§ DESCRIPTION OF THE TASK
Please copy the whole listing below line for line, changing no characters.

(Rows on where targets appear)
+ + + + +

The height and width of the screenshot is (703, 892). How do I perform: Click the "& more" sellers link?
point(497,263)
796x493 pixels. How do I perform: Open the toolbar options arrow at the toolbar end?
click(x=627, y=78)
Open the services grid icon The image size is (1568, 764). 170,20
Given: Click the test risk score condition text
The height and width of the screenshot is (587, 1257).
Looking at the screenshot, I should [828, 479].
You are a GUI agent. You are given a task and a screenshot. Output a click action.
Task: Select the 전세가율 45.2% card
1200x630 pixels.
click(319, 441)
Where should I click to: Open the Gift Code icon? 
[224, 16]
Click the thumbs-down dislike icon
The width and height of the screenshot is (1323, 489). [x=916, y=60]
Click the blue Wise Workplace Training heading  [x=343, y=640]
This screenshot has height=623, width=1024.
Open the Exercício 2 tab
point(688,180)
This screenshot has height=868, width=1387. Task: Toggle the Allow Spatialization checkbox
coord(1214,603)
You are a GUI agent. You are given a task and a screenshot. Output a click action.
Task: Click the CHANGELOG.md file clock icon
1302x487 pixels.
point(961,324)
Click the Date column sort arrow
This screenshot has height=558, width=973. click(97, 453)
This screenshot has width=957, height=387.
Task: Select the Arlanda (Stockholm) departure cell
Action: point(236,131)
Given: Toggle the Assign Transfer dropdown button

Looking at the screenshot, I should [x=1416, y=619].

+ + + + +

§ ANSWER
The height and width of the screenshot is (703, 892). How do I perform: Click the "& more" sellers link?
point(497,263)
796x493 pixels. How do I perform: Open the toolbar options arrow at the toolbar end?
click(x=627, y=78)
Open the services grid icon The image size is (1568, 764). 170,20
Given: Click the test risk score condition text
The height and width of the screenshot is (587, 1257).
Looking at the screenshot, I should [828, 479].
You are a GUI agent. You are given a task and a screenshot. Output a click action.
Task: Select the 전세가율 45.2% card
1200x630 pixels.
click(319, 441)
Where should I click to: Open the Gift Code icon? 
[224, 16]
Click the thumbs-down dislike icon
The width and height of the screenshot is (1323, 489). [x=916, y=60]
Click the blue Wise Workplace Training heading  [x=343, y=640]
This screenshot has height=623, width=1024.
Open the Exercício 2 tab
point(688,180)
This screenshot has height=868, width=1387. Task: Toggle the Allow Spatialization checkbox
coord(1214,603)
You are a GUI agent. You are given a task and a screenshot. Output a click action.
Task: Click the CHANGELOG.md file clock icon
1302x487 pixels.
point(961,324)
Click the Date column sort arrow
This screenshot has height=558, width=973. click(97, 453)
This screenshot has width=957, height=387.
Task: Select the Arlanda (Stockholm) departure cell
Action: point(236,131)
Given: Toggle the Assign Transfer dropdown button

Looking at the screenshot, I should [x=1416, y=619].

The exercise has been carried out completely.